There are 85 billion neurons in the brain, and they are linked by more than 100 trillion synapses. Researchers from all over the world have been trying for more than a hundred years to find a way to describe what neurons do and how they talk to each other, as well as how these conversations lead to thoughts, feelings, and actions. They were looking for a language, and they found it in math. Without math, we would not understand the brain as well as we do now.
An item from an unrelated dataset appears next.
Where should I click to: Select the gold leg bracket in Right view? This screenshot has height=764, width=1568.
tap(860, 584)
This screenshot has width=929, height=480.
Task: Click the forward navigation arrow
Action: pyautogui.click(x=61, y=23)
In her book Models of the Mind, author and computational neuroscientist Grace Lindsay explains how mathematical models have helped scientists understand and describe many of the brain’s processes, such as making decisions, processing sensory information, measuring memory, and more. She explains the most important ideas in modern neuroscience and discusses the problems that come up when the abstract world of mathematical modeling meets the messy world of biology.
Each chapter is about how math has been used in a different area of neuroscience, starting with the simplest part of the brain, the single neuron, and moving on to circuits of neurons that talk to each other, whole brain areas, and even the behaviors that brains control.
Throughout the course, Grace will look at the field’s history, from experiments on neurons in frog legs at the turn of the 20th century to the large models of artificial neural networks that are the basis of modern artificial intelligence. She shows how important it is to talk about the parts of neuroscience using the elegant language of math, and she talks about the amazing results of this effort.